### Goal of the exercise:
Of the entries below, restate word for word only the section that runs from the line with "Task: Open the search in Settings panel" to the line with "Given: Expand the Limite de vente section", counting both ends.

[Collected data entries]
►
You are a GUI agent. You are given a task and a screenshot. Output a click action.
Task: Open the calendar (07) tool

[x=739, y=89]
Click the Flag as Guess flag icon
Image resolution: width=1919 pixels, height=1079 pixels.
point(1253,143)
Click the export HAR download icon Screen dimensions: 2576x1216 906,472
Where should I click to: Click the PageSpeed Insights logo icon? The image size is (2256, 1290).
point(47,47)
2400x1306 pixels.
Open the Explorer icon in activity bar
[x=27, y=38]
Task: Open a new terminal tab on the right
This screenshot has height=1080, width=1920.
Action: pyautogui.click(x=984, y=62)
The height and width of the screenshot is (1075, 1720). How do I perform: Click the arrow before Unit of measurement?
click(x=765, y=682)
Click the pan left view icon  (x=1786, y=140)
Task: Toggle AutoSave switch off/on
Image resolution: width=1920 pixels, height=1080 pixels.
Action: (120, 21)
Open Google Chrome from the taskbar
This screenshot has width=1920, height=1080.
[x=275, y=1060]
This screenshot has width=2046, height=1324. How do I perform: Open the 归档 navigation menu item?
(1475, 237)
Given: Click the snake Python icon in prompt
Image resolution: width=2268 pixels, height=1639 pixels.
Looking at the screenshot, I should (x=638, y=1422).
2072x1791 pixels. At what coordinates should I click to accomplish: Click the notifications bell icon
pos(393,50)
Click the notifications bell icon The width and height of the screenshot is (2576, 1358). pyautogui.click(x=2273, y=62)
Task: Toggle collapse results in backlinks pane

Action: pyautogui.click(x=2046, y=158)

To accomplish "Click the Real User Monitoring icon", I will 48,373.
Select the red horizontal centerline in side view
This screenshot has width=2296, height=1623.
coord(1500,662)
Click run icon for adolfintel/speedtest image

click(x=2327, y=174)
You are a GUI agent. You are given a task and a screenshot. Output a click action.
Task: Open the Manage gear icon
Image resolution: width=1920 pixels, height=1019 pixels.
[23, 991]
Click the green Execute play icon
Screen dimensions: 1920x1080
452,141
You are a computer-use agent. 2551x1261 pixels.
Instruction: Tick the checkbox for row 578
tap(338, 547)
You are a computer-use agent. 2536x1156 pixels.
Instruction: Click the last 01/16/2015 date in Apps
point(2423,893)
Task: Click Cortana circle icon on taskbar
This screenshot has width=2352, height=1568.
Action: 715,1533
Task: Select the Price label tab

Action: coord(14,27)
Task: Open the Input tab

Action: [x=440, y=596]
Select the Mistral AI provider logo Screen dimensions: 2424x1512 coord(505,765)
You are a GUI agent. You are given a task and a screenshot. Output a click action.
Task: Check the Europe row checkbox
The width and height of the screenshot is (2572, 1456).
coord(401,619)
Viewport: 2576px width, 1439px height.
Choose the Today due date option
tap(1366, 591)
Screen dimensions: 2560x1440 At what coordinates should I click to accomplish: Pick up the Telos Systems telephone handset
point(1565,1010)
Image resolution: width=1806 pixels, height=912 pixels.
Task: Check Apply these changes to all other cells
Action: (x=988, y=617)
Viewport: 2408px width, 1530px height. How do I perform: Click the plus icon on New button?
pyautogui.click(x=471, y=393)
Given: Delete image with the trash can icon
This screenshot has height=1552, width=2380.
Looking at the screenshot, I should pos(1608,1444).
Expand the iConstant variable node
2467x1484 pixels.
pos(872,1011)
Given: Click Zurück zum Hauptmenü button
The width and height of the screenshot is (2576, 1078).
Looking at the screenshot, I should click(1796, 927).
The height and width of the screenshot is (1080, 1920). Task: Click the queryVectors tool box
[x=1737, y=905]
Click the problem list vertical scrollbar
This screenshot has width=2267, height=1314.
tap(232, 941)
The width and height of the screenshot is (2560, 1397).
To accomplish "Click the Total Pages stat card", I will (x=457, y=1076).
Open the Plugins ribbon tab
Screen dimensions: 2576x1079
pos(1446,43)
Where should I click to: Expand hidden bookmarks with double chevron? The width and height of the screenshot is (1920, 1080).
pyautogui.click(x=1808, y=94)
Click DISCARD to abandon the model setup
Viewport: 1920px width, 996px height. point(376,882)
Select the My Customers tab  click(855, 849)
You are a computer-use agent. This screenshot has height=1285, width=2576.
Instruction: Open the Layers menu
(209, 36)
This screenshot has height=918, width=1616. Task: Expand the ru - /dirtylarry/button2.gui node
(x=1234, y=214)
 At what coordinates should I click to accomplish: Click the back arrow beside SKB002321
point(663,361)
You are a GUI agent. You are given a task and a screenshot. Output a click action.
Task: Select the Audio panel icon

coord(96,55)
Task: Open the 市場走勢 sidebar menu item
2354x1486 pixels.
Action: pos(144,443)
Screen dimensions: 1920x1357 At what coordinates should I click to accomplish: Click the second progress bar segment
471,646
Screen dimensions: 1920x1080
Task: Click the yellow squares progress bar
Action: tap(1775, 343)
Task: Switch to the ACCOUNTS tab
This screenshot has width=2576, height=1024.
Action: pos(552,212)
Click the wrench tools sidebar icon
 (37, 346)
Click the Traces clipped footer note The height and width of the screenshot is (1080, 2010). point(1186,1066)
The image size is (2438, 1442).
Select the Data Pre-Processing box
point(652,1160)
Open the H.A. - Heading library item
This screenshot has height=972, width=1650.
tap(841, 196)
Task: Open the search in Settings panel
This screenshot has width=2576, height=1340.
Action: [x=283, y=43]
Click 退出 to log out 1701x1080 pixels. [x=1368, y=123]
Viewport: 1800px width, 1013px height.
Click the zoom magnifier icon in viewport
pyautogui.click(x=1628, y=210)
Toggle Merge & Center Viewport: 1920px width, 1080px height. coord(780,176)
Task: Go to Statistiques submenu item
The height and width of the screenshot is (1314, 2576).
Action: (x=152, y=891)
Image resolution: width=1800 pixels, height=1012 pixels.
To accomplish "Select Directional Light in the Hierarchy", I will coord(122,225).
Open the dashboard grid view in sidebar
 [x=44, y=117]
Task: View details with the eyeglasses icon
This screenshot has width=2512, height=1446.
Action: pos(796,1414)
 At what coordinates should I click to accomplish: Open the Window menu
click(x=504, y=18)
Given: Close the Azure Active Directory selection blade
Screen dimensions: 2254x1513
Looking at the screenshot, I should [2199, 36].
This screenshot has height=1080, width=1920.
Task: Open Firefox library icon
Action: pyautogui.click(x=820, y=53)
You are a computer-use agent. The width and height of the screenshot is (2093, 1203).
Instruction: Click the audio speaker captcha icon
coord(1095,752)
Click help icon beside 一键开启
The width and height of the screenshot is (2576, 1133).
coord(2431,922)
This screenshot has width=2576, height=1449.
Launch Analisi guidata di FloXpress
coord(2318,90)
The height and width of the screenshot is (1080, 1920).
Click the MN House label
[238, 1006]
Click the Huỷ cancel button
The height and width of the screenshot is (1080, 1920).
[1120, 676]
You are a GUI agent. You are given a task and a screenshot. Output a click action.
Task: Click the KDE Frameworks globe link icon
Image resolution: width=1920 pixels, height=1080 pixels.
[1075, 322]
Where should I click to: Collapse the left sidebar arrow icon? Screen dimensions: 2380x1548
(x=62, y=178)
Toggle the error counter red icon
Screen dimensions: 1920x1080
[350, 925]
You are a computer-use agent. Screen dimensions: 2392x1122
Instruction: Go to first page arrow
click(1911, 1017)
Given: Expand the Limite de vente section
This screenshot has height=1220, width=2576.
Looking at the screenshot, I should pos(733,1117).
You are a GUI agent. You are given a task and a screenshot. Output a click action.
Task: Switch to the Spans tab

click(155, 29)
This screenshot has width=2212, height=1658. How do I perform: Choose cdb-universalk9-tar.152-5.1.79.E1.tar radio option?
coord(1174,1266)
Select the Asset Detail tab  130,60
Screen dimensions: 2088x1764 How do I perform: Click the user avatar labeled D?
◄
### Written solution:
Task: Open the search in Settings panel
This screenshot has width=2576, height=1340.
Action: [x=283, y=43]
Click 退出 to log out 1701x1080 pixels. [x=1368, y=123]
Viewport: 1800px width, 1013px height.
Click the zoom magnifier icon in viewport
pyautogui.click(x=1628, y=210)
Toggle Merge & Center Viewport: 1920px width, 1080px height. coord(780,176)
Task: Go to Statistiques submenu item
The height and width of the screenshot is (1314, 2576).
Action: (x=152, y=891)
Image resolution: width=1800 pixels, height=1012 pixels.
To accomplish "Select Directional Light in the Hierarchy", I will coord(122,225).
Open the dashboard grid view in sidebar
 [x=44, y=117]
Task: View details with the eyeglasses icon
This screenshot has width=2512, height=1446.
Action: pos(796,1414)
 At what coordinates should I click to accomplish: Open the Window menu
click(x=504, y=18)
Given: Close the Azure Active Directory selection blade
Screen dimensions: 2254x1513
Looking at the screenshot, I should [2199, 36].
This screenshot has height=1080, width=1920.
Task: Open Firefox library icon
Action: pyautogui.click(x=820, y=53)
You are a computer-use agent. The width and height of the screenshot is (2093, 1203).
Instruction: Click the audio speaker captcha icon
coord(1095,752)
Click help icon beside 一键开启
The width and height of the screenshot is (2576, 1133).
coord(2431,922)
This screenshot has width=2576, height=1449.
Launch Analisi guidata di FloXpress
coord(2318,90)
The height and width of the screenshot is (1080, 1920).
Click the MN House label
[238, 1006]
Click the Huỷ cancel button
The height and width of the screenshot is (1080, 1920).
[1120, 676]
You are a GUI agent. You are given a task and a screenshot. Output a click action.
Task: Click the KDE Frameworks globe link icon
Image resolution: width=1920 pixels, height=1080 pixels.
[1075, 322]
Where should I click to: Collapse the left sidebar arrow icon? Screen dimensions: 2380x1548
(x=62, y=178)
Toggle the error counter red icon
Screen dimensions: 1920x1080
[350, 925]
You are a computer-use agent. Screen dimensions: 2392x1122
Instruction: Go to first page arrow
click(1911, 1017)
Given: Expand the Limite de vente section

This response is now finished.